**To be done:** Please copy the items below word for word, starting with the line that contains "This screenshot has width=1000, height=750." and stopping after the line that contains "The height and width of the screenshot is (722, 1083).".

**Records supplied:**
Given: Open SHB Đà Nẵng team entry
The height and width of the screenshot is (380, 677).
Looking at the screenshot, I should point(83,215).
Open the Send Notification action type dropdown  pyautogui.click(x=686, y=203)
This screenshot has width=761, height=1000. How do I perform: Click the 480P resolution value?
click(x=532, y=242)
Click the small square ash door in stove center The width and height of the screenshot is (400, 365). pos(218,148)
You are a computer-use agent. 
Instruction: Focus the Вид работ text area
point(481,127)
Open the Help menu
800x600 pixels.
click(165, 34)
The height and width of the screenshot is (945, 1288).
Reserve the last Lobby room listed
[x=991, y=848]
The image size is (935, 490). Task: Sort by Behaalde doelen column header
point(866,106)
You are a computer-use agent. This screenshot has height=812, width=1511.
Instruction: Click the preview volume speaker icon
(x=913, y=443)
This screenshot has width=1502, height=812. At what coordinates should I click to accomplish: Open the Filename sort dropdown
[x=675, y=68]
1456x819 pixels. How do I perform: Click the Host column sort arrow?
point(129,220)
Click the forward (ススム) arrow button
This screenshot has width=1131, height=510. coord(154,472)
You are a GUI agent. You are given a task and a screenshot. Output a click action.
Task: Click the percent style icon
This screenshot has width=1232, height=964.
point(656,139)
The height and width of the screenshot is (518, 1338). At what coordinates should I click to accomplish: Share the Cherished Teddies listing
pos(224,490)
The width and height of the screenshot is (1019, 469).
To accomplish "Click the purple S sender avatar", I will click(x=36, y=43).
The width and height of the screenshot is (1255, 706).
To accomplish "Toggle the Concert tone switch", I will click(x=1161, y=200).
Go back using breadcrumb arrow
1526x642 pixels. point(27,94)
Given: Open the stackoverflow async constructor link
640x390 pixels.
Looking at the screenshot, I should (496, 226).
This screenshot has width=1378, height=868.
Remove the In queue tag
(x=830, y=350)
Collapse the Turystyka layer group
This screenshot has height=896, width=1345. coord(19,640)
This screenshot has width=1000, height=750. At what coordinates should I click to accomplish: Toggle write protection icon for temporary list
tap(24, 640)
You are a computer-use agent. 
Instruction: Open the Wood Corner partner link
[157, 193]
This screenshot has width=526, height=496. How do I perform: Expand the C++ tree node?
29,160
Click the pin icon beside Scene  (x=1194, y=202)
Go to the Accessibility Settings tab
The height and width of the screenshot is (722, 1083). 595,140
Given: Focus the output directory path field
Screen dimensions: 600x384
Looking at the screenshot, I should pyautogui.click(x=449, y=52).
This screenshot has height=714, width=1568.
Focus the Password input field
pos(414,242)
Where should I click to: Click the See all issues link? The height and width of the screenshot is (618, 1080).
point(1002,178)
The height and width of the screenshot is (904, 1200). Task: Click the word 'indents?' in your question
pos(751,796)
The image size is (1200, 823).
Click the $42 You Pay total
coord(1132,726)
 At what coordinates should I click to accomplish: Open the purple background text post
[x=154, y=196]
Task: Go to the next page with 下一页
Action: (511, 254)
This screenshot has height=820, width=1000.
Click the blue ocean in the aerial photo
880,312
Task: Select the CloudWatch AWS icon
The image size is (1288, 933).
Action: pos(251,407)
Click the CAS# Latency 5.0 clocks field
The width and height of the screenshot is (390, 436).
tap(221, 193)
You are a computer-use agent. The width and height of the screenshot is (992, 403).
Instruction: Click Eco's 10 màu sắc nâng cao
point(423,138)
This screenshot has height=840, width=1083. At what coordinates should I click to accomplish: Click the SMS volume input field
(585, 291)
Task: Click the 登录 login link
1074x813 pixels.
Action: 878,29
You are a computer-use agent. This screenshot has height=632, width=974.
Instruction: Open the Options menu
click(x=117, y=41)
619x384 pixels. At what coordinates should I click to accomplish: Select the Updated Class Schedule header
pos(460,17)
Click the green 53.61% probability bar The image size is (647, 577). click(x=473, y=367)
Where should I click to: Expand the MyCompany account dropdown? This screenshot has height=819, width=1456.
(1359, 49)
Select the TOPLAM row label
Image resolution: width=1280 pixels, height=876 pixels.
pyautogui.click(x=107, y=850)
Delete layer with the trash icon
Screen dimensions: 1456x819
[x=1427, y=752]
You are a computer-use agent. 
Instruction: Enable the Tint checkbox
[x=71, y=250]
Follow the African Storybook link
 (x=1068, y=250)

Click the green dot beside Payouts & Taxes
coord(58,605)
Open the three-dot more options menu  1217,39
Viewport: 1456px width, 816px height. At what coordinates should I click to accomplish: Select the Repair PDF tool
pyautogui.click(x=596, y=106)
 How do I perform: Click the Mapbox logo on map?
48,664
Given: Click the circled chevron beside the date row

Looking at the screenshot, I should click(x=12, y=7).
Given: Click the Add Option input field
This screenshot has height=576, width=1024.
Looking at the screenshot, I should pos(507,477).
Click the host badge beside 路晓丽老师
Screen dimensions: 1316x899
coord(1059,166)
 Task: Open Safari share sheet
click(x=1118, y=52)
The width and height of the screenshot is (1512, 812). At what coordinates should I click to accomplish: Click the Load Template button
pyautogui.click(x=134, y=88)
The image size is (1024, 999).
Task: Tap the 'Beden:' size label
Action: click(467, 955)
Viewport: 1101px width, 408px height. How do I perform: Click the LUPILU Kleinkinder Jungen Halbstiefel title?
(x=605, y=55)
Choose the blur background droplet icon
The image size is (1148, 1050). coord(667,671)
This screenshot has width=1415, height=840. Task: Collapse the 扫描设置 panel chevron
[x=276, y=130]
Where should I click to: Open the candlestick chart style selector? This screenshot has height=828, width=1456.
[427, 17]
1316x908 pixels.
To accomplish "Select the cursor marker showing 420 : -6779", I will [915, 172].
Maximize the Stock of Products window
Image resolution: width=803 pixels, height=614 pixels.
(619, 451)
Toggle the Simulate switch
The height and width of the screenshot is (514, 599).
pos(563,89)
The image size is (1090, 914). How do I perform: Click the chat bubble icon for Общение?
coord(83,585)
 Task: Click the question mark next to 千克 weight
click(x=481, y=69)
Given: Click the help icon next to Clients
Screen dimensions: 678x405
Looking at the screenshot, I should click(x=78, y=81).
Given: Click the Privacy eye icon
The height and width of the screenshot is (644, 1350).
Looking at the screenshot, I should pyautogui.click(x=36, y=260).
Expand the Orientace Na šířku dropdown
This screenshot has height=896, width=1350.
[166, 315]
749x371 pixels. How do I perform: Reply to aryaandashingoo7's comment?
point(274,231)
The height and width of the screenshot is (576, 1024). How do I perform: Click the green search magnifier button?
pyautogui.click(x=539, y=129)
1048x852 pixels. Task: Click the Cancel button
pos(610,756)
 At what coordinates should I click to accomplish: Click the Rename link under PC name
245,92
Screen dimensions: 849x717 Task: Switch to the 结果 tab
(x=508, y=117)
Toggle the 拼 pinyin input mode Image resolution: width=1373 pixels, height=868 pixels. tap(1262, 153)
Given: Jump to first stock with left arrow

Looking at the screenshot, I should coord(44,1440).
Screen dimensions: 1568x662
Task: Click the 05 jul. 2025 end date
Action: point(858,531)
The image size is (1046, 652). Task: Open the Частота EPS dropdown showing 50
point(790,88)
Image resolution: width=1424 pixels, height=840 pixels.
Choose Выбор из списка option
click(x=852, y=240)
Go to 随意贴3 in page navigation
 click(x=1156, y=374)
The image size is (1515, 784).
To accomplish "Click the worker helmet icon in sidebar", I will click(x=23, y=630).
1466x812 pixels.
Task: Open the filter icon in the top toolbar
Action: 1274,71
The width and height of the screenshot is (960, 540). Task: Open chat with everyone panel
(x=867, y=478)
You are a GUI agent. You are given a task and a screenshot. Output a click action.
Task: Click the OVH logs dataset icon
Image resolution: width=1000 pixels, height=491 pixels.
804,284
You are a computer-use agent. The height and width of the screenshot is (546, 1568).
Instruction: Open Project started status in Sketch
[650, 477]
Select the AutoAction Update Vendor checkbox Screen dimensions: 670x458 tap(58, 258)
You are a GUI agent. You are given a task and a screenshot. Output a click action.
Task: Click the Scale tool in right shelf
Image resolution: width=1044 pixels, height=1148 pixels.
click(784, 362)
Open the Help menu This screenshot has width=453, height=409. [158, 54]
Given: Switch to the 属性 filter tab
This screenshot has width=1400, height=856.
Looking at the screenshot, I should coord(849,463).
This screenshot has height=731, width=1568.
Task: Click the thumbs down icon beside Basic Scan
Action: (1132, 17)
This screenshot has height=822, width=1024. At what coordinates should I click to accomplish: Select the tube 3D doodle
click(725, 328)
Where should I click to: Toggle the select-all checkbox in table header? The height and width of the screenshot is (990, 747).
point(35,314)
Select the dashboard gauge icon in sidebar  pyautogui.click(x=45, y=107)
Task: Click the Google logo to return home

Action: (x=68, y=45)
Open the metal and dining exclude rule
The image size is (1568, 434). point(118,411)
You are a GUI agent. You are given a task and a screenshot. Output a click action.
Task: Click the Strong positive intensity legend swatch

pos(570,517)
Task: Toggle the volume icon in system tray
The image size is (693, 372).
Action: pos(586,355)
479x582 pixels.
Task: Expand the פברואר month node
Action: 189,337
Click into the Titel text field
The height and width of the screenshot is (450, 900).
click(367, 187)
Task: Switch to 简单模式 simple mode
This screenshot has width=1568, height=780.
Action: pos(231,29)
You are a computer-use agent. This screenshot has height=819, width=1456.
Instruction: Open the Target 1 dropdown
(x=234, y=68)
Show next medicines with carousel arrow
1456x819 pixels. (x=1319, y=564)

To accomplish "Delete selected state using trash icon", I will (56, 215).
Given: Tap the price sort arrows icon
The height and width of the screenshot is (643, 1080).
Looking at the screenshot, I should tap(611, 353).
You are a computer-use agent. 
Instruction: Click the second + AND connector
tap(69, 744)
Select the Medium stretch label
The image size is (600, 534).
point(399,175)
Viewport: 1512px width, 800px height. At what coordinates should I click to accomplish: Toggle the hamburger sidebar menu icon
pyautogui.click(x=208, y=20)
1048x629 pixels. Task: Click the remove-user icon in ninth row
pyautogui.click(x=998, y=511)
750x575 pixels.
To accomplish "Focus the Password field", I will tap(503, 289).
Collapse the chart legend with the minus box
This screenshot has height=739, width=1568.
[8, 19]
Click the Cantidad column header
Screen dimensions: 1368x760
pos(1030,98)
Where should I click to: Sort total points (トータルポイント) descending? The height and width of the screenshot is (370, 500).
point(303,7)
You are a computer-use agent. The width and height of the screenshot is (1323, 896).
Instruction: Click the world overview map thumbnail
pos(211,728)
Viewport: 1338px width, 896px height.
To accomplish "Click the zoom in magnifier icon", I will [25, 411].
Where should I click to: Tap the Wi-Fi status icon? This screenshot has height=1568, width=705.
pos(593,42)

**Written reply:**
This screenshot has width=1000, height=750. At what coordinates should I click to accomplish: Toggle write protection icon for temporary list
tap(24, 640)
You are a computer-use agent. 
Instruction: Open the Wood Corner partner link
[157, 193]
This screenshot has width=526, height=496. How do I perform: Expand the C++ tree node?
29,160
Click the pin icon beside Scene  (x=1194, y=202)
Go to the Accessibility Settings tab
The height and width of the screenshot is (722, 1083). 595,140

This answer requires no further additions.